Given ellipse $C$: $x^2/a^2 + y^2/b^2=1$ ($a>b>0$). Ellipse $C$ passes through the point $P$: $(1,3/2)$, and has eccentricity $e=1/2$. Given line $\ell$: $x=4$. $\overline{AB}$ is the chord that intersects line $\ell$ on point $M$, and $F$ is the right focus of ellipse $C$. The slopes of $\overline{PA}$, $\overline{PB}$, and $\overline{PM}$ are respectively $k_1$, $k_2$, and $k_3$. Is there a constant $\lambda$ that satisfies $k_1 + k_2 =\lambda k_3$? If there is, please calculate $\lambda$.

How can use the last results into next input?

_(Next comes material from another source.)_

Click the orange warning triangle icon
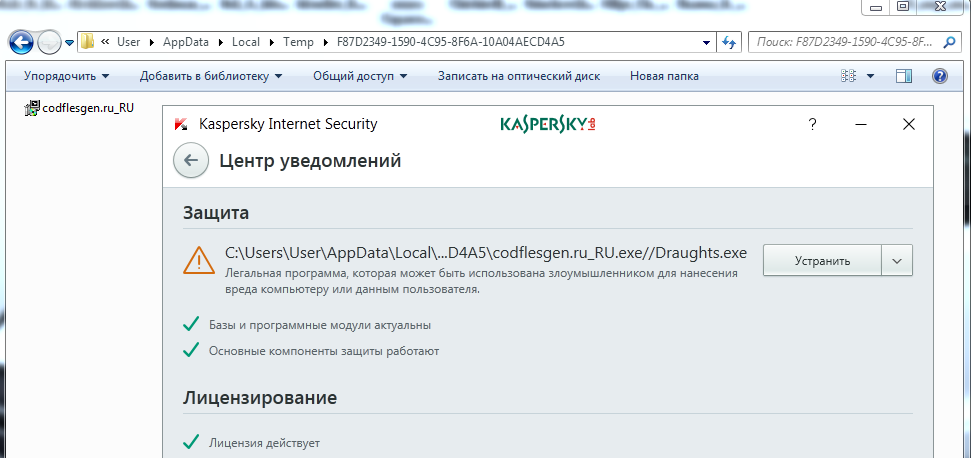Image resolution: width=974 pixels, height=459 pixels. (199, 260)
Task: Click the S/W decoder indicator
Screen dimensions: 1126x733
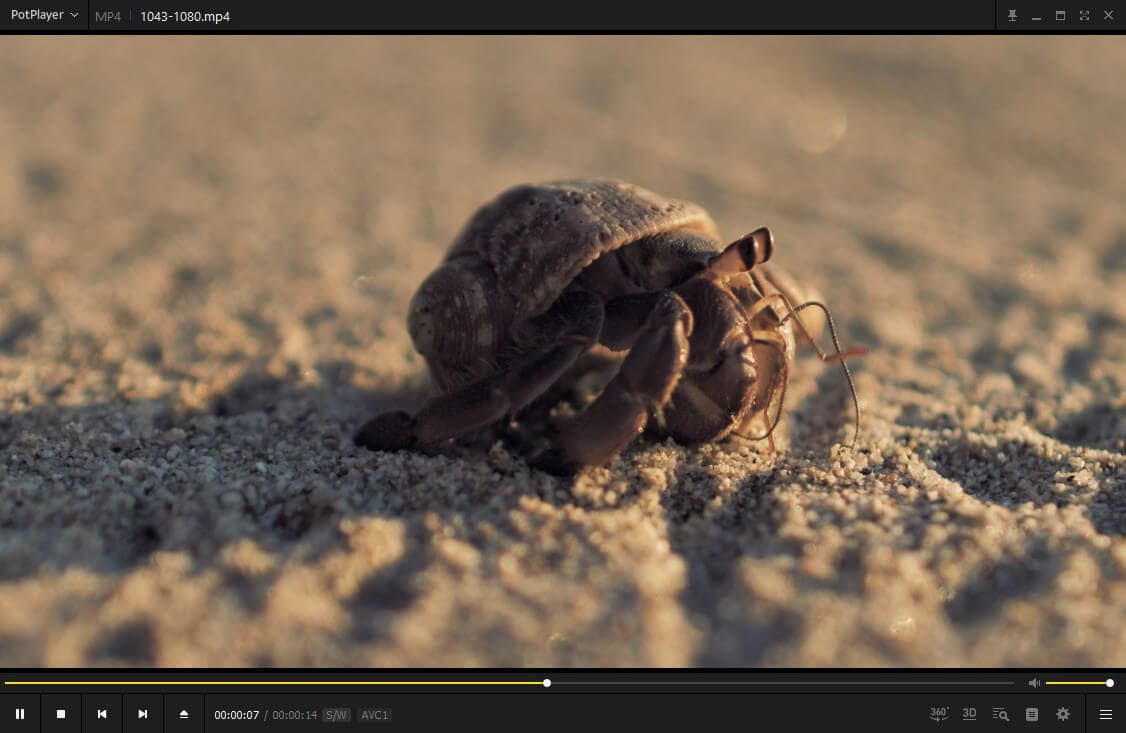Action: pyautogui.click(x=336, y=715)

Solve[{x^2/4 + y^2/3 == 1, y == k (x - 1)}, {x, y}]
{x -> (2 (2 k^2 - 3 Sqrt[1 + k^2]))/(3 + 4 k^2), 
 y -> -k + (4 k^3)/(3 + 4 k^2) - (6 k Sqrt[1 + k^2])/(3 + 4 k^2)}, 
{x -> (2 (2 k^2 + 3 Sqrt[1 + k^2]))/(3 + 4 k^2), 
 y -> -k + (4 k^3)/(3 + 4 k^2) + (6 k Sqrt[1 + k^2])/(3 + 4 k^2)}}
A = 
  {(2 (2 k^2 - 3 Sqrt[1 + k^2]))/(3 + 4 k^2), 
   -k + (4 k^3)/(3 + 4 k^2) - (6 k Sqrt[1 + k^2])/(3 + 4 k^2)};
B = 
  {(2 (2 k^2 + 3 Sqrt[1 + k^2]))/(3 + 4 k^2), 
   -k + (4 k^3)/(3 + 4 k^2) + (6 k Sqrt[1 + k^2])/(3 + 4 k^2)};
M = {4, 3 k};
P = {1, 3/2};
Simplify[k1 = (A[[2]] - P[[2]])/(A[[1]] - P[[1]]), k ∈ Reals]
Simplify[k2 = (B[[2]] - P[[2]])/(B[[1]] - P[[1]])]
Simplify[k3 = (M[[2]] - P[[2]])/(M[[1]] - P[[1]])]
Simplify[k1 + k2]
(3 + 2 k + 4 k^2 + 4 k Sqrt[1 + k^2])/(2 + 4 Sqrt[1 + k^2])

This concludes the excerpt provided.